Diwali: Festival of Lights and Family


Graphic illustration by Claire Chiu

Ultimately, Diwali is an opportunity to spend time with loved ones. No matter what goes on in the world, people can always find a way to celebrate their shared culture.

Claire Chiu, Writer

In November, India set a new world record: 33,000 diyas, or clay lamps, were lit in honor of Diwali, the South Asian festival of lights. They are only a small part of the festivities, though. People decorate floors with geometric rangoli designs, cook up tantalizing spreads of nutty desserts and, of course, spend time with friends and family. This year, however, the COVID-19 pandemic has forced families to modify traditional Diwali activities, such as large family gatherings, in accordance with shelter-in-place guidelines. 

There are many legends that describe the origin of Diwali, with history tracing back to 527 BCE. During Diwali, some Hindus celebrate the return of Lord Rama and his wife, Sita, to their kingdom of Ayodhya by a path of lights, while others celebrate Lord Krishna’s defeat of the demon Narakasura. In Jainism, Diwali celebrates the death and final nirvana, or enlightenment, of Mahavira, a spiritual preacher of Jainism. For Sikhs, Diwali marks the prison release of Guru Hargobind, who introduced militarization to protect the Sikh community. Although Diwali is interpreted differently by those of different regions and religions, the festival universally celebrates the triumph of good over evil and light over darkness. 

Each year, Diwali occurs in October or November based on the Hindu lunar calendar, and it was celebrated on Nov. 14 this year. For most parts of South Asia, the festivities last for five days, each representing a different myth or tradition. 

On the third day of Diwali, which is officially recognized as a public holiday across many countries, many people perform Lakshmi puja, worshipping the Hindu goddess of wealth and prosperity.

Diwali festivities vary between regions. Traditions unique to North India include gambling during Diwali, which is considered an auspicious event; while people in Eastern India light firecrackers and diyas on long poles to guide their ancestors’ souls to heaven. Western Indians practice making kajal, a type of cosmetic eyeliner, from flames of burning diya; while Southern Indians take scented oil baths on the third day for temple visits.

Although celebrations vary, there are still many traditions that remain the same throughout South Asia. Traditionally, Diwali is celebrated by lighting diyas, or clay lamps, and playing with fireworks, firecrackers and sparklers. The light represents the victory of light over darkness, good over evil and knowledge over ignorance. People also create ornate, geometric patterns, called rangolis or kolams, on the floors of their homes. 

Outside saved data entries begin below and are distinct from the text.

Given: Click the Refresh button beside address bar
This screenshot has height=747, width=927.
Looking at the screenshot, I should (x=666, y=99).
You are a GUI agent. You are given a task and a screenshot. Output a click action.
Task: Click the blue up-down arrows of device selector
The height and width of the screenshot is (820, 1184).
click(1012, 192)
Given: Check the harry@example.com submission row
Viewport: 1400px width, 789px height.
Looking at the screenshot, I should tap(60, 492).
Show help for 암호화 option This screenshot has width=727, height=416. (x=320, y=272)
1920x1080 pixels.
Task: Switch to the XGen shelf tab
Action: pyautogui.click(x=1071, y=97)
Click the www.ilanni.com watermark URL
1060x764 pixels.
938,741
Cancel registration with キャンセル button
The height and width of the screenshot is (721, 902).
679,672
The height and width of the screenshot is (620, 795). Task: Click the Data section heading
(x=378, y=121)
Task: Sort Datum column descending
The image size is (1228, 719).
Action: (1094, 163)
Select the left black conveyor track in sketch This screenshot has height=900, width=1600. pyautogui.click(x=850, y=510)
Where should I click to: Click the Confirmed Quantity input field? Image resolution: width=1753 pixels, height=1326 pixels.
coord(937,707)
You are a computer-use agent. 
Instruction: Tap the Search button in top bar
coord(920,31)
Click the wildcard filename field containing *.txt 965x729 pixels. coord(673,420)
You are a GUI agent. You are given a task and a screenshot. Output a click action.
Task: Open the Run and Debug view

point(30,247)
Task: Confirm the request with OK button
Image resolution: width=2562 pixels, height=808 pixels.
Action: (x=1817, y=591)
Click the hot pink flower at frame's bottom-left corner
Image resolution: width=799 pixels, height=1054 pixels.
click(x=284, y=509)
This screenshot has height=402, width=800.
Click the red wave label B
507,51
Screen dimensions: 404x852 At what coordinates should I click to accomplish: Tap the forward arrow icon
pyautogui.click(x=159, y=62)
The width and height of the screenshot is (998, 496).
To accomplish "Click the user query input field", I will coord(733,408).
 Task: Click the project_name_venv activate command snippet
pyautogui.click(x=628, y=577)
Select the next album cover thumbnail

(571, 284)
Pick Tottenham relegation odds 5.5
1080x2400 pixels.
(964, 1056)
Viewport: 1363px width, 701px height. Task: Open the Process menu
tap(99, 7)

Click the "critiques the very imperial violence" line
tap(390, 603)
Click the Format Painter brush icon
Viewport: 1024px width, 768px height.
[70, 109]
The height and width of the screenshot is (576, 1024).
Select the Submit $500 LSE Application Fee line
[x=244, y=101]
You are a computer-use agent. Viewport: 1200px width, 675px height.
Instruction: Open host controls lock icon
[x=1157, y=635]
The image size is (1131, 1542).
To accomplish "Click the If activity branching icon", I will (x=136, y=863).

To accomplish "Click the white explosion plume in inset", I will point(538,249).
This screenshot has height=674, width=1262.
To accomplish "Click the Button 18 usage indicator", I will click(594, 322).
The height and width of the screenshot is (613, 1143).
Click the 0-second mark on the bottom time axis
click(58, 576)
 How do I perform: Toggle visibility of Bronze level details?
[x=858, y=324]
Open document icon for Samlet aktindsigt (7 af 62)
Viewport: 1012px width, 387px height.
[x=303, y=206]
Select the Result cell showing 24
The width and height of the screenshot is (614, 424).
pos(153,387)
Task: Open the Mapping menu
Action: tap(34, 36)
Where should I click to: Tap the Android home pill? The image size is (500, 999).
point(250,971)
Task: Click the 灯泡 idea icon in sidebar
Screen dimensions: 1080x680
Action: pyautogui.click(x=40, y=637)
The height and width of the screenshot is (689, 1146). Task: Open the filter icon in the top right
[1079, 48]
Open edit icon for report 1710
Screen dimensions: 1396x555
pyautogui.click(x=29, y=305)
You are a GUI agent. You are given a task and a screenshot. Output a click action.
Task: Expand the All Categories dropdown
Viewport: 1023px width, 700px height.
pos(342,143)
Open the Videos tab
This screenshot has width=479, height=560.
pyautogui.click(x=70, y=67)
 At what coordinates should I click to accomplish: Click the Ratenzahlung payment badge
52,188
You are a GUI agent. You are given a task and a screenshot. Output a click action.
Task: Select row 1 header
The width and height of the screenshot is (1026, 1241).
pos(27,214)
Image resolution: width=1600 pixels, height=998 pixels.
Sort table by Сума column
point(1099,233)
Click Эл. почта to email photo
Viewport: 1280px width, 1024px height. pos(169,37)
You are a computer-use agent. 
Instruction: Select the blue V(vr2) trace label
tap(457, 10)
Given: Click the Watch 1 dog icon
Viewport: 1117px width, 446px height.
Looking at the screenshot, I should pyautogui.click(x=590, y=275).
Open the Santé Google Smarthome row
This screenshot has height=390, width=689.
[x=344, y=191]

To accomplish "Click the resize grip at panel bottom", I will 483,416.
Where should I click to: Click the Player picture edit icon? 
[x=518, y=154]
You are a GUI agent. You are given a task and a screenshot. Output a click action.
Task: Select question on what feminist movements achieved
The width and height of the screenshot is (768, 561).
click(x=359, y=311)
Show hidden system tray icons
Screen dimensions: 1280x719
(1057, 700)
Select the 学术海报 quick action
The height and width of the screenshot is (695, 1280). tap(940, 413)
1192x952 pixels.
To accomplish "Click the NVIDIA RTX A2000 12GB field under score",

As Diwali is a time for family reunion, food is integral; tables are spread with savory snacks and traditional South Asian sweets. Similar to Chinese Lunar New Year celebrations, families clean their homes and open up their doors leading up to Diwali to welcome good fortune. However, because of the ongoing pandemic, families have had to alter their crowded festivities to follow health and safety regulations. 

“Diwali is a time for me to meet and catch up with a lot of my extended family, especially my cousins in college,” senior Rashmi Ramchandra said. “A lot of them are home for Thanksgiving, and it’s nice to catch up with them and hear their stories about college. It’s also a means to connect with my culture. I usually wear Indian clothes and take photos—albeit bad ones—with my sister and get to eat lots of food from my culture.”

While many people attend large parties every Diwali, a unique aspect of celebrations in the U.S., many have opted for small gatherings or video calls this time around.

“This year, we took two weeks to quarantine for Diwali beforehand,” freshman Sanved Doshi said. “On Diwali, we met up [while] following restrictions, so we couldn’t do as much. We still had fun with each other chatting and playing card games outside.”

In past years, the City of Cupertino held annual Diwali events that typically draw large crowds of people from different cultures. This year, however, events that were not canceled have been moved online, and in-person activities have been replaced with interactive conversations and virtual Bollywood concerts. 

Ultimately, Diwali is an opportunity to spend time with loved ones. No matter what goes on in the world, people can always find a way to celebrate their shared culture.